- Born: 1975 (age 50–51)
- Citizenship: South African
- Education: MA in Fine Arts in 2000 from Goldsmiths College, London. BA in Fine Arts at the University of the Witwatersrand, Johannesburg.
- Alma mater: Higher Institute for Fine Art in Antwerp, Belgium
- Occupation: Mixed-media artist
- Known for: Being a recipient of the Cecily Brown Fellowship for Outstanding Woman Artists in 2014

= Frances Goodman =

South African mixed-media artist (born 1975)

Frances Goodman (born 1975) is a South African mixed-media artist who currently lives in Johannesburg. Her work makes use of acrylic nails and other unconventional materials and is "interested in the relations between femininity, costuming, and role-playing".

==Education==
From 1994-1997, Goodman worked on a BA in Fine Arts at the University of the Witwatersrand in Johannesburg. She then moved to London to attend Goldsmiths College in 1999, receiving an MA in Fine Arts in 2000. Afterward, she served as a laureate at the Higher Institute for Fine Art in Antwerp, Belgium from 2001 to 2003.

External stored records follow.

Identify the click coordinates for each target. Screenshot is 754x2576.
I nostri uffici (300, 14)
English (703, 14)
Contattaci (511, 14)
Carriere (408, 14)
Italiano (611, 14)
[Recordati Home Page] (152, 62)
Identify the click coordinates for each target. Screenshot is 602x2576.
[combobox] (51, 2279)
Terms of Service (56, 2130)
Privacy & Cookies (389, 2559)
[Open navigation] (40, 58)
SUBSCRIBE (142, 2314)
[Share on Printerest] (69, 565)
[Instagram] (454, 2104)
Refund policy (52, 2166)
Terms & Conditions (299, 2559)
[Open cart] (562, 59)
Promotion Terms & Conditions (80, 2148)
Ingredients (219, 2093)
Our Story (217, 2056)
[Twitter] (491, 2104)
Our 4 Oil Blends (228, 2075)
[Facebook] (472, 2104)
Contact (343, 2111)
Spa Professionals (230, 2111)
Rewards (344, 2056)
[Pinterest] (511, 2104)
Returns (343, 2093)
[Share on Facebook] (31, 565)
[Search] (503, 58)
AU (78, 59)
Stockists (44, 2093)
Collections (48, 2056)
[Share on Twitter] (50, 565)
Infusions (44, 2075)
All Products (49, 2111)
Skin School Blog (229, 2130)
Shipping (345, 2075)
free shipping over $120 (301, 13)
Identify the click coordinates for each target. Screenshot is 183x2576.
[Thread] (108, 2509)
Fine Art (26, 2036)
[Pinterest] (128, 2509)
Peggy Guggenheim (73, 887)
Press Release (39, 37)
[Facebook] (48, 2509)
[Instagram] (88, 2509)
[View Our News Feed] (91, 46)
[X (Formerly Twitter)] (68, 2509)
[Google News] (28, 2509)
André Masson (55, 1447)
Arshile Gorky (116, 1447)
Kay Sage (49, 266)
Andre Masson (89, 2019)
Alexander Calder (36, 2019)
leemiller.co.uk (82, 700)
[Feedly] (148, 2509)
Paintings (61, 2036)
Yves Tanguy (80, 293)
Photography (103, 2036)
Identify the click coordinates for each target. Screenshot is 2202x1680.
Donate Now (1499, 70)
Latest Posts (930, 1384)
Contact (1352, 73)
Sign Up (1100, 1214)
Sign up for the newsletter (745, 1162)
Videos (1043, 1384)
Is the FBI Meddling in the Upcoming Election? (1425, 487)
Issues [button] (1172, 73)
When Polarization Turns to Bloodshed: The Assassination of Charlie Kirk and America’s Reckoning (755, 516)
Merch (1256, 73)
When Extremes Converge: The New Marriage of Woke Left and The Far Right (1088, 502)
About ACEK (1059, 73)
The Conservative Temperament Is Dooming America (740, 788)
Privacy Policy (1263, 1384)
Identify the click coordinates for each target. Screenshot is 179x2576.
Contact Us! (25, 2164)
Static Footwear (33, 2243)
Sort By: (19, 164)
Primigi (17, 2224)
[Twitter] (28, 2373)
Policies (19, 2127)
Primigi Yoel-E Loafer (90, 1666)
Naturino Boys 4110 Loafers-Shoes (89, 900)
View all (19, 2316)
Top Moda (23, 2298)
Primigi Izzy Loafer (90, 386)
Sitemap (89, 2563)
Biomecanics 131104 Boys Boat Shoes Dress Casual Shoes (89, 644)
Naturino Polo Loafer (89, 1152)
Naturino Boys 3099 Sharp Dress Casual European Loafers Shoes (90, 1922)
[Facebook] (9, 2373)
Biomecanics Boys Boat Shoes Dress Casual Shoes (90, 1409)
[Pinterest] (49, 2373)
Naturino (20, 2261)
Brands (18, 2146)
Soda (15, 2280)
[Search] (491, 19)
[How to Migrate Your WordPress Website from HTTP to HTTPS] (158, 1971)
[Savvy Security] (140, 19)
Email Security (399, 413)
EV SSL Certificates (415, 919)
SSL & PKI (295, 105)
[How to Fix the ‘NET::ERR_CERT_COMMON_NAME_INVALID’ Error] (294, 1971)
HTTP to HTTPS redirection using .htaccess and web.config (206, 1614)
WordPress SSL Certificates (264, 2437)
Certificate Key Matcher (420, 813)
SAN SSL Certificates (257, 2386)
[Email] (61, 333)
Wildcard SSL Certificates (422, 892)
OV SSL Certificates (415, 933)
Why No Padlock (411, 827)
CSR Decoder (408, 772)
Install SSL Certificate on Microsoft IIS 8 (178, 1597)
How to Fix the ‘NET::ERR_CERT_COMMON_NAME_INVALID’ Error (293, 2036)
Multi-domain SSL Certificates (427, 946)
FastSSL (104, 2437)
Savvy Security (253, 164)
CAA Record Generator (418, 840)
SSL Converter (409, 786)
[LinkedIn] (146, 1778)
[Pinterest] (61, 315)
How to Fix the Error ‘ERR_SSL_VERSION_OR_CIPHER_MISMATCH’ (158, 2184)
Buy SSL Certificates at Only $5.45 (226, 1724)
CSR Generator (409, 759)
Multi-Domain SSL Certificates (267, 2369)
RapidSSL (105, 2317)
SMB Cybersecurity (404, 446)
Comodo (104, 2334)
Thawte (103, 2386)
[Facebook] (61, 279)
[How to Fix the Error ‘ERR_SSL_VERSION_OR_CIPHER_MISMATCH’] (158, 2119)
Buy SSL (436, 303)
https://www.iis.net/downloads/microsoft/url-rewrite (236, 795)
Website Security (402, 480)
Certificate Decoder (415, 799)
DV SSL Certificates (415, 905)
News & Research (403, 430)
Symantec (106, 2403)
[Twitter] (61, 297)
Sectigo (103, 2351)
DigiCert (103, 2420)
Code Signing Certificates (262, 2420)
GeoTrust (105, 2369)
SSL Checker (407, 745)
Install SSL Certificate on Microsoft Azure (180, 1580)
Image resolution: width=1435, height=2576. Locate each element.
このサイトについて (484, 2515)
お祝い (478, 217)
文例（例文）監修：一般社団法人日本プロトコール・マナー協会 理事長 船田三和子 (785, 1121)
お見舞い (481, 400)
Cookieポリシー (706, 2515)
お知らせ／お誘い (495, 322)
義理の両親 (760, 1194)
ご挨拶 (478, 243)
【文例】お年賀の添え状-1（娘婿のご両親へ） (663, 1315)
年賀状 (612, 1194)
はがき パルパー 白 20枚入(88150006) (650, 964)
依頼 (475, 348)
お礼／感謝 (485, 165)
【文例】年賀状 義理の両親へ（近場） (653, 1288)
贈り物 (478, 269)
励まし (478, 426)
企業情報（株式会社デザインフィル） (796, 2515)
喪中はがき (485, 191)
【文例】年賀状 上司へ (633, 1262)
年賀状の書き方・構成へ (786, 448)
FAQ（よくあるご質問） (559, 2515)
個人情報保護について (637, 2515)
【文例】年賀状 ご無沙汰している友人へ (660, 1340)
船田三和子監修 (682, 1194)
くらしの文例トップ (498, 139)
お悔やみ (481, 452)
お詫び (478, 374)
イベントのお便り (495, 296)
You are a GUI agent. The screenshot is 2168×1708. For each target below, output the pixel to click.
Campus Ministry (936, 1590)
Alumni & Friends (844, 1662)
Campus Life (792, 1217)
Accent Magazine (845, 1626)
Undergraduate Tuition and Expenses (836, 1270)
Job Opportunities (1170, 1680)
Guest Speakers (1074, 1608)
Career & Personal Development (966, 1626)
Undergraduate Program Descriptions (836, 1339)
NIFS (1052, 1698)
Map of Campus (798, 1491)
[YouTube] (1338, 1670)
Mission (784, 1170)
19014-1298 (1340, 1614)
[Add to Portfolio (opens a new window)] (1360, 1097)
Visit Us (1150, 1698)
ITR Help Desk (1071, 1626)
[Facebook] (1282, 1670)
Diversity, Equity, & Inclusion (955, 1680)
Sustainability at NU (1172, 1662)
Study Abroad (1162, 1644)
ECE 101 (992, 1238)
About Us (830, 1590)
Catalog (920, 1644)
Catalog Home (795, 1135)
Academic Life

==Exhibitions and awards==
Goodman has exhibited widely since 2002, with solo and group shows across Europe, North America, and Africa. In 2012, she was a resident at the International Studio & Curatorial Program in New York City. She was a recipient of the Cecily Brown Fellowship for Outstanding Woman Artists in 2014. Goodman's work appeared in the exhibition I Am . . .Contemporary Women Artists of Africa at the Smithsonian's National Museum of African Art from June 2019-April 2022.

==Work==
Goodman often uses false eyelashes, fake nails, faux pearl earrings, and other "typically feminine" objects to create her sculptures and installations, looking at everyday obsessions and superficial behavior (such as fanatic exercise culture and conventions of marriage and beauty). “Women are often asked to make media-influenced choices about our bodies,” says Goodman. “Fake nails and false eyelashes, though, go against that. You’re able to become expressive, to become someone else. You don’t become the idea of who a woman should be. You become the antithesis.”